Friday, July 30, 2004

TV: Bad for your health?

It seems like every month we hear that TV is bad for your health. But the real picture isn't so clear.

A study by Robert Hancox and colleagues was published earlier this month in the esteemed British academic journal, The Lancet. No public internet link, sorry.

What strikes my about the sexy titled article, "Association between child and adolescent television viewing and adult health: a longitudinal birth cohort study," brings little new insight as to the health costs of watching TV. Simply put, obesity--which is their main proxy for health--is not a flawless health measuring instrument. In other words, there are many potential reasons for obesity. The greatest predictor is genetic.

But what is clear is this: If you consume more calories than you use, you get fat.

So what did Hancox's study show? In a large sample of participants whom they tracked since adolescence into adulthood, they found that those who watched more TV were, on average, fat. They also looked at whether they smoked, high blood pressure, and other factors.

We know that smoking and high-blood pressure are associated. We know that obesity and high blood pressure are associated. But do we know if TV watching is associated with high blood pressure, obesity, and smoking? That's the key question.

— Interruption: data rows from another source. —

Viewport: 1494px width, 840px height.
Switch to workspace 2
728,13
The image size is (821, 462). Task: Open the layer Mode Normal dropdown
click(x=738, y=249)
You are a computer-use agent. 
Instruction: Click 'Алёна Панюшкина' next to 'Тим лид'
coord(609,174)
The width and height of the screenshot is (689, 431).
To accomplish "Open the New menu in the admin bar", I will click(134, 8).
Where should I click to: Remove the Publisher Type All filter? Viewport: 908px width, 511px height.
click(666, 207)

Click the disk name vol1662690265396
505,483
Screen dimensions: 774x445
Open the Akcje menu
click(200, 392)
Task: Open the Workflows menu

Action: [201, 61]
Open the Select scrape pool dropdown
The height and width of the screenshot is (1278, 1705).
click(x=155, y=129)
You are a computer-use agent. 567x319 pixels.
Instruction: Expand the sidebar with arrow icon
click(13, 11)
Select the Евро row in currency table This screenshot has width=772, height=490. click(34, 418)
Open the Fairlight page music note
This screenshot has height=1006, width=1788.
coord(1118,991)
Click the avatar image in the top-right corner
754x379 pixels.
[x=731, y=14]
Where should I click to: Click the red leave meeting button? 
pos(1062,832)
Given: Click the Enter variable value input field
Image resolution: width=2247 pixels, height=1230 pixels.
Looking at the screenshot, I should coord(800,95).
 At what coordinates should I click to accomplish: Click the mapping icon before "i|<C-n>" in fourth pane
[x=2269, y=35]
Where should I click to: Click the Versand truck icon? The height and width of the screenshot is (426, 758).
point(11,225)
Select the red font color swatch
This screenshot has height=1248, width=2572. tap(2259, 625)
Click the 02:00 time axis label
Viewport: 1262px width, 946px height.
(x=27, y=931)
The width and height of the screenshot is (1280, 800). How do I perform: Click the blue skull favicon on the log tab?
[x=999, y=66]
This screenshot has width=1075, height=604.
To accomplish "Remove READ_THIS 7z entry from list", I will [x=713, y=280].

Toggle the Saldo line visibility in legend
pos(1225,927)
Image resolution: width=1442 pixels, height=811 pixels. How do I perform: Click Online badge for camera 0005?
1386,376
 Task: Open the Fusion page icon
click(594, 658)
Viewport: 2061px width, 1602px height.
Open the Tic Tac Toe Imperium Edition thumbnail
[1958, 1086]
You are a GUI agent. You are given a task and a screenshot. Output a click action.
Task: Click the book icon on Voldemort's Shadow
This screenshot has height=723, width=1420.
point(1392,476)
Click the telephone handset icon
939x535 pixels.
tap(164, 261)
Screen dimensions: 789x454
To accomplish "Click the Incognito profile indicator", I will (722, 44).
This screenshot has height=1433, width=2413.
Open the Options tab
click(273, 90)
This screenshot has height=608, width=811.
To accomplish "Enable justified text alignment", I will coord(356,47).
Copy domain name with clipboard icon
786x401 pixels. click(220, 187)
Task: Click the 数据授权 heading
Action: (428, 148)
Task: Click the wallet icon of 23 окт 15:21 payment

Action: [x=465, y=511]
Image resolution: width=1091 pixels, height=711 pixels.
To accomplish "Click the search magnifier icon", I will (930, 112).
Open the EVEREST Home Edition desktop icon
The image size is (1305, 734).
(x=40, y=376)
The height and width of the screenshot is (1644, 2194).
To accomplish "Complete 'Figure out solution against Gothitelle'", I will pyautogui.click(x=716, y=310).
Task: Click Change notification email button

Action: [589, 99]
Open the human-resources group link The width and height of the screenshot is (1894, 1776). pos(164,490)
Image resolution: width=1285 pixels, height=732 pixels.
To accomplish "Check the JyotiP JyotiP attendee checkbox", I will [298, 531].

The problem of Hancox's study, and others like it, is that it suffers from inappropriate conclusions: simplifying complex social and scientific phenomena to a flawed result.

If long-term TV watching is bad for your health, why then are so many TV watchers actually healthy?

What if one watched 4 hours of TV a day, and 2 of those hours were on a treadmill or an elliptical machine? You can see where I am going with this argument without discussing the weaknesses of the study in academic verbiage.

I suggest like most things, moderation is best when it comes to television viewing. And Hancox's study making it to the top-ranked journal, The Lancet, just goes to show that politics plays in research, too.